Tidy little work 2000/11/26
By Michael Battaglia - (Amazon.com)
形式:ペーパーバック
Okay it's not his best novel (that'd be Gravity's Rainbow) and it's not his worst novel (that'd be Vineland, which is still darn good, actually) but it is his shortest novel, so if you could say one definite thing about it, that might be it. The length is actually a good thing because is an easy book to hook people on Pynchon by giving them something short and say "Hey look he's great!". Because this is classic Pynchon, as good as anything he's ever done, a great big step forward from V. In these one hundred and eighty pages he manages to cram more prose and ideas and paranoia (because it wouldn't be a Pynchon book otherwise) than most authors can do in twice the space. Simply put, it's a fun book, and for all the trappings of "post-modernism" you can easily enjoy this book without camping out in your local library near the reference section if you just take everything on faith and read it. The story concerns Ms Oedipa Maas, who is executing the will of her late boyfriend and stumbles upon (she thinks) a conspiracy involving either the US Postal System, the Mob and just about everything else, a conspiracy that might stretch back hundreds of years. Or it might not. Pynchon proceeds then to play with Ms. Maas and the reader for the rest of the novel, throwing out obscure fact after obscure fact, toying with her perception of things (are things just happening randonly or is there a guiding force behind them?) and basically having a crackling good time doing so.
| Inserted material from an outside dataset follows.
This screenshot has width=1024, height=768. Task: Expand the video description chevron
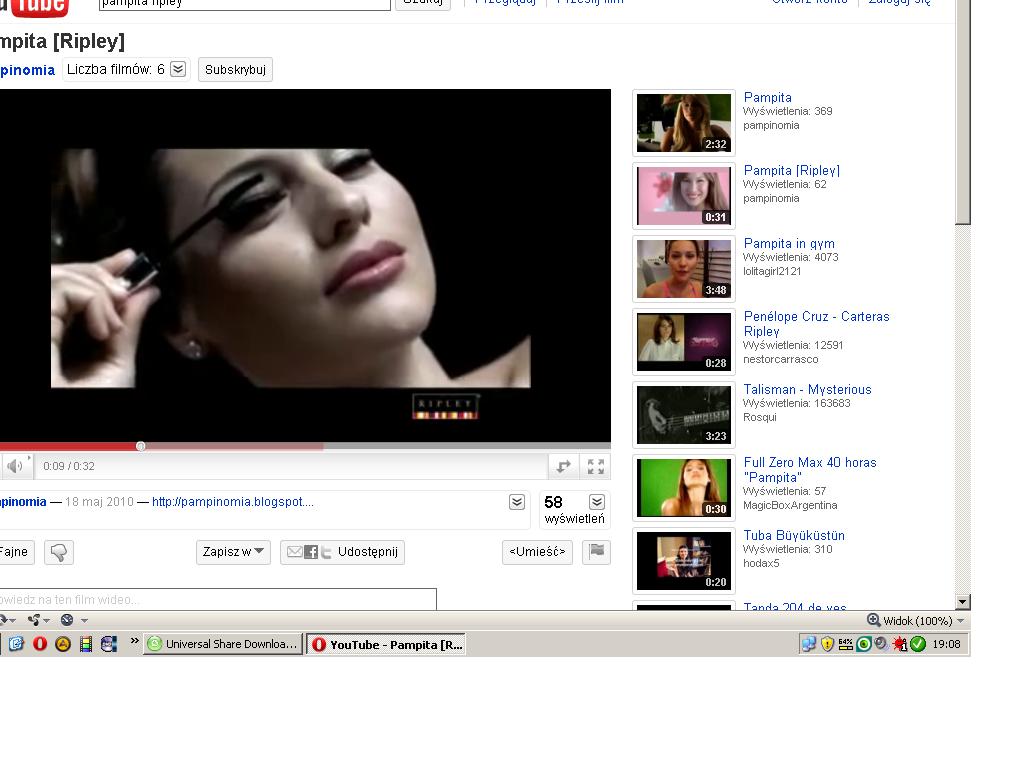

His prose still consists of long winding sentences with a bit too much detail (it's a postmodern trademark to describe every single item on a desk at least once during the story) at times but the jokes are still funny thirty years later, the story is still good and frankly if you look past the fact that the story doesn't have a neat and pat ending then you'll probably enjoy this very much. Some folks find Pynchon too silly at times, but I think taking anything too seriously is bad and especially literature, where there's so much potential for humor. This is a good example of how you can write a serious, timeless piece of literature and still have the ability to make folks outloud. Remember, Joyce liked fart jokes. Keep that in mind.